I’d tried yoga. God knows I’d tried yoga. Not my bag. Plus the downward dog was how I’d broken the plate the foot surgeon had installed to protect my big toe from further pain and damage, necessitating another round of surgery at a time still to be determined.
What I really wanted to do was to run. Every time I saw someone running, I longed to be out there too. I used to run, starting when I was about 40, off and on until I moved to Toronto when I was about 60. I had never been a fast runner (far from it) but I had signed up for 5k and 10k runs and had enjoyed training for them and running them.
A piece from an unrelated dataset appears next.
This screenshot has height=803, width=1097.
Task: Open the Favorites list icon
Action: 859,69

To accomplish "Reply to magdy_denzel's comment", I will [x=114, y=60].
The best one was the Melissa 10K road race in Banff, a challenge and a half, set in the most beautiful location imaginable, which I did three or four times. I’d even once done a very slow half-marathon in Vancouver, way back in my forties. But now I hadn’t run for five or six years or more; part of the blue funk was me mourning the fact that I couldn’t run any more because I was too old.
What had made me decide I was too old to run? Well, it was partly a phenomenological conclusion: since I never saw old people running, I reasoned that most old people must be incapable of running (aside from the one or two centenarians who make it into the New York Times each year). But primarily it was my infinite capacity to imagine disaster that held me back. What if I wore out my hips and knees permanently and ended up in a wheelchair? What if I fell down while I was out there (seniors are always falling down, aren’t they?) and had to listen to the emergency medical services personnel say to one another, as if I wasn’t there, “What was she thinking????” Worse, or at least more embarrassing, I might drop dead on some nice young family’s front sidewalk in the neighbourhood, and traumatize them all.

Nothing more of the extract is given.